Extract all of the entries and set them down verbatim.

* **Dataset excerpts**:
----------
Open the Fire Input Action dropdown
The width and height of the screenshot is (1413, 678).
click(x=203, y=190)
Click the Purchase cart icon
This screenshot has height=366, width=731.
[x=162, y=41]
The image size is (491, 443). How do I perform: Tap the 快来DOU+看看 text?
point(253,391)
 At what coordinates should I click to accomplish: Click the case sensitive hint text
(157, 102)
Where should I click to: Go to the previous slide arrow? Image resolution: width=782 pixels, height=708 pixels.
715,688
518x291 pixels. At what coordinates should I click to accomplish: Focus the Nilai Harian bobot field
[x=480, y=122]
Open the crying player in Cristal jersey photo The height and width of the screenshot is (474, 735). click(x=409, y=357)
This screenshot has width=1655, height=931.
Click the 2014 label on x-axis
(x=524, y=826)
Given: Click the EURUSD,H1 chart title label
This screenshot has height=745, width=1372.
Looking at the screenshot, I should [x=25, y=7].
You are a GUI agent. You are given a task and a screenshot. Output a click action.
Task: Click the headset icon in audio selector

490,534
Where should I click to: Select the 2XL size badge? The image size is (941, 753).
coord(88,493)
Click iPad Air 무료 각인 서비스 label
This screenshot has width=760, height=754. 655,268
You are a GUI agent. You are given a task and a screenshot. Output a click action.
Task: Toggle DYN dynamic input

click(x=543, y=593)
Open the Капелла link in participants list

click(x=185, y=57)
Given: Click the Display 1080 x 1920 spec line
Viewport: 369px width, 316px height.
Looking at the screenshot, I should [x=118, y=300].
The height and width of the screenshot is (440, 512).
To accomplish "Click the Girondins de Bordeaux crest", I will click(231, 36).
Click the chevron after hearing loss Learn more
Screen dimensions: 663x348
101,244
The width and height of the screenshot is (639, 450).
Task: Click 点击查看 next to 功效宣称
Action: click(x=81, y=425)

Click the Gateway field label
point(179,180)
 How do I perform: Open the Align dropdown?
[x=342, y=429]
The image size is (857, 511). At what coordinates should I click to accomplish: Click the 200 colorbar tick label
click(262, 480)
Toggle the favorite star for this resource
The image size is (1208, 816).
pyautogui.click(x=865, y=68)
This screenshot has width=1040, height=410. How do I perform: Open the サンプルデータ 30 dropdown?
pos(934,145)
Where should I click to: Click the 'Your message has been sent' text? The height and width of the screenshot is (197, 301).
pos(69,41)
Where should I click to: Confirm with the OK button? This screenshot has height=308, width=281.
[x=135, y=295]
----------
* **Output**:
Open the Fire Input Action dropdown
The width and height of the screenshot is (1413, 678).
click(x=203, y=190)
Click the Purchase cart icon
This screenshot has height=366, width=731.
[x=162, y=41]
The image size is (491, 443). How do I perform: Tap the 快来DOU+看看 text?
point(253,391)
 At what coordinates should I click to accomplish: Click the case sensitive hint text
(157, 102)
Where should I click to: Go to the previous slide arrow? Image resolution: width=782 pixels, height=708 pixels.
715,688
518x291 pixels. At what coordinates should I click to accomplish: Focus the Nilai Harian bobot field
[x=480, y=122]
Open the crying player in Cristal jersey photo The height and width of the screenshot is (474, 735). click(x=409, y=357)
This screenshot has width=1655, height=931.
Click the 2014 label on x-axis
(x=524, y=826)
Given: Click the EURUSD,H1 chart title label
This screenshot has height=745, width=1372.
Looking at the screenshot, I should [x=25, y=7].
You are a GUI agent. You are given a task and a screenshot. Output a click action.
Task: Click the headset icon in audio selector

490,534
Where should I click to: Select the 2XL size badge? The image size is (941, 753).
coord(88,493)
Click iPad Air 무료 각인 서비스 label
This screenshot has width=760, height=754. 655,268
You are a GUI agent. You are given a task and a screenshot. Output a click action.
Task: Toggle DYN dynamic input

click(x=543, y=593)
Open the Капелла link in participants list

click(x=185, y=57)
Given: Click the Display 1080 x 1920 spec line
Viewport: 369px width, 316px height.
Looking at the screenshot, I should [x=118, y=300].
The height and width of the screenshot is (440, 512).
To accomplish "Click the Girondins de Bordeaux crest", I will click(231, 36).
Click the chevron after hearing loss Learn more
Screen dimensions: 663x348
101,244
The width and height of the screenshot is (639, 450).
Task: Click 点击查看 next to 功效宣称
Action: click(x=81, y=425)

Click the Gateway field label
point(179,180)
 How do I perform: Open the Align dropdown?
[x=342, y=429]
The image size is (857, 511). At what coordinates should I click to accomplish: Click the 200 colorbar tick label
click(262, 480)
Toggle the favorite star for this resource
The image size is (1208, 816).
pyautogui.click(x=865, y=68)
This screenshot has width=1040, height=410. How do I perform: Open the サンプルデータ 30 dropdown?
pos(934,145)
Where should I click to: Click the 'Your message has been sent' text? The height and width of the screenshot is (197, 301).
pos(69,41)
Where should I click to: Confirm with the OK button? This screenshot has height=308, width=281.
[x=135, y=295]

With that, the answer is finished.